Scientifically, this gives you two complementary views of the same structure:

LahutaSystem.props for fast NumPy-style coordinate and label analysis.
topology.molecule() for chemistry graph traversal and atom/bond metadata.

You can also construct and edit molecules directly from lahuta.rdkit when needed, though we really do not recommend doing this, as it's not the intended usecase of Lahuta.

import numpy as np
from lahuta.rdkit import BondType, Conformer, RWMol

mol = RWMol()
c0 = mol.addAtom(6)  # carbon
c1 = mol.addAtom(6)  # carbon
o2 = mol.addAtom(8)  # oxygen
mol.addBond(c0, c1, BondType.SINGLE)
mol.addBond(c1, o2, BondType.SINGLE)

conf = Conformer(mol.getNumAtoms())
conf.setAllAtomPositions(
    np.array([[0.0, 0.0, 0.0], [1.5, 0.0, 0.0], [2.7, 0.0, 0.0]], dtype=np.float64)
)
mol.addConformer(conf, assign_id=True)

RDKit interop also works inside pipeline tasks. If your task needs chemistry-level operations, depend on topology and then access ctx.get_topology().molecule().

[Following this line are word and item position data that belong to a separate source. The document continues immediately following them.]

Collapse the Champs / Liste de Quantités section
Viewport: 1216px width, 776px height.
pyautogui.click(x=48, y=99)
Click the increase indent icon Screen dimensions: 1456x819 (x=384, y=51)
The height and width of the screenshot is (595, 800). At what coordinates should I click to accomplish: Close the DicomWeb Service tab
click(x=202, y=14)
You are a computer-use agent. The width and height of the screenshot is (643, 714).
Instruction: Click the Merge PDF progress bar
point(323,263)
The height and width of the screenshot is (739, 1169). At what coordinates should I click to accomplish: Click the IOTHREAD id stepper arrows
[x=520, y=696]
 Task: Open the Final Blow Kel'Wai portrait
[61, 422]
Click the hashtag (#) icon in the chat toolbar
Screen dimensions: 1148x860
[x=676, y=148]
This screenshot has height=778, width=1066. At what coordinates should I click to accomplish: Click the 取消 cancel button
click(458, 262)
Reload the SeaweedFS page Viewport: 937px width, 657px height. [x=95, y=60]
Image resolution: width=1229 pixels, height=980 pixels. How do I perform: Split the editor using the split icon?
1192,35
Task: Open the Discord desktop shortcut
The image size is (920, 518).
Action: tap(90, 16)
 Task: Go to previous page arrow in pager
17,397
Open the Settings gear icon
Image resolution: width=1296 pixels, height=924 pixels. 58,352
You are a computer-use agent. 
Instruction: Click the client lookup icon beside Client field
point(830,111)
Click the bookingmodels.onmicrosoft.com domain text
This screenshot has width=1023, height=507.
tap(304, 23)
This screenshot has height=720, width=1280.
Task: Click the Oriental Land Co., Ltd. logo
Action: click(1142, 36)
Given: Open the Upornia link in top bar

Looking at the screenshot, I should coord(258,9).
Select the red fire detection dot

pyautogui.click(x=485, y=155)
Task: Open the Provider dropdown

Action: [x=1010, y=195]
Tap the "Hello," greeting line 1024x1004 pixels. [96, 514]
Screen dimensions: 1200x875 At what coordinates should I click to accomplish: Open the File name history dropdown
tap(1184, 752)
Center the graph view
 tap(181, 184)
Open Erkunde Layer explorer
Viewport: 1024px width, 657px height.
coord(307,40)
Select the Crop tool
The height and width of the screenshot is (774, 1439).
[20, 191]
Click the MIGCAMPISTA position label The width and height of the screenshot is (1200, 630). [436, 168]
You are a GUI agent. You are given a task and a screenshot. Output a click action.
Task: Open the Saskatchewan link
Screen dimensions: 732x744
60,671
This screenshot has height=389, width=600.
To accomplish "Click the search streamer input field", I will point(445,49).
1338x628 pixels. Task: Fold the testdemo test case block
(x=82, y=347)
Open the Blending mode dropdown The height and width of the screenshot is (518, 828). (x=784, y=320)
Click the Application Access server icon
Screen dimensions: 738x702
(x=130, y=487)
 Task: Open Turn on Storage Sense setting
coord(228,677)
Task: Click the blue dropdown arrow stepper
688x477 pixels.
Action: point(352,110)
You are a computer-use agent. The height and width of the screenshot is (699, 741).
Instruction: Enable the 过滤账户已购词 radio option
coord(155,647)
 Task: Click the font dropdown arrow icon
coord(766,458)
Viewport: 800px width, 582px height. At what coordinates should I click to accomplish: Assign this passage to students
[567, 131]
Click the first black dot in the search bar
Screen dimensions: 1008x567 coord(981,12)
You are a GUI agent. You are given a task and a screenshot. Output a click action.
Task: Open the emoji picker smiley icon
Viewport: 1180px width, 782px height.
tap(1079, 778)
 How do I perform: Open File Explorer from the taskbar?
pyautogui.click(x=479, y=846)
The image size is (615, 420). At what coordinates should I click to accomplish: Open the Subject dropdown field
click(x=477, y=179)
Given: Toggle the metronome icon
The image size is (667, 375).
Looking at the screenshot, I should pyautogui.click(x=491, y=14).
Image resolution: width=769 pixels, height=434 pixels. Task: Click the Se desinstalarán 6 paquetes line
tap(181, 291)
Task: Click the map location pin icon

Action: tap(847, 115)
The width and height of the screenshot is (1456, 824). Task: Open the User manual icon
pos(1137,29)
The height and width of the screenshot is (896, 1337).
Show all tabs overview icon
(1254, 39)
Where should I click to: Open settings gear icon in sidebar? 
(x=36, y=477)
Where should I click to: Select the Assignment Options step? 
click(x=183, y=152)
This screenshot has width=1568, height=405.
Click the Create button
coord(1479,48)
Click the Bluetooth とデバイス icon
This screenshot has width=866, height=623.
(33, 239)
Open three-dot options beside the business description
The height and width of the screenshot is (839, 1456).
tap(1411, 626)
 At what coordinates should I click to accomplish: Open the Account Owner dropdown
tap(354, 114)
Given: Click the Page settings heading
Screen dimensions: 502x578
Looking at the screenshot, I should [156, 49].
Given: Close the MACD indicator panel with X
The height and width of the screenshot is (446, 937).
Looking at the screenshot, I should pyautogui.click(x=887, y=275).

from lahuta.pipeline import Pipeline, PipelineContext
from lahuta.sources import FileSource


def summarize_graph(ctx: PipelineContext) -> dict:
    top = ctx.get_topology()
    mol = top.molecule() if top is not None else None
    return {
        "atoms": int(mol.getNumAtoms()) if mol is not None else 0,
        "bonds": int(mol.getNumBonds()) if mol is not None else 0,
    }


p = Pipeline(FileSource(["core/data/ubi.cif"]))
p.add_task(name="graph_summary", task=summarize_graph, depends=["topology"])

For most users, the best default is to stay in Lahuta APIs first and use RDKit interop where you specifically need graph-centric chemistry features.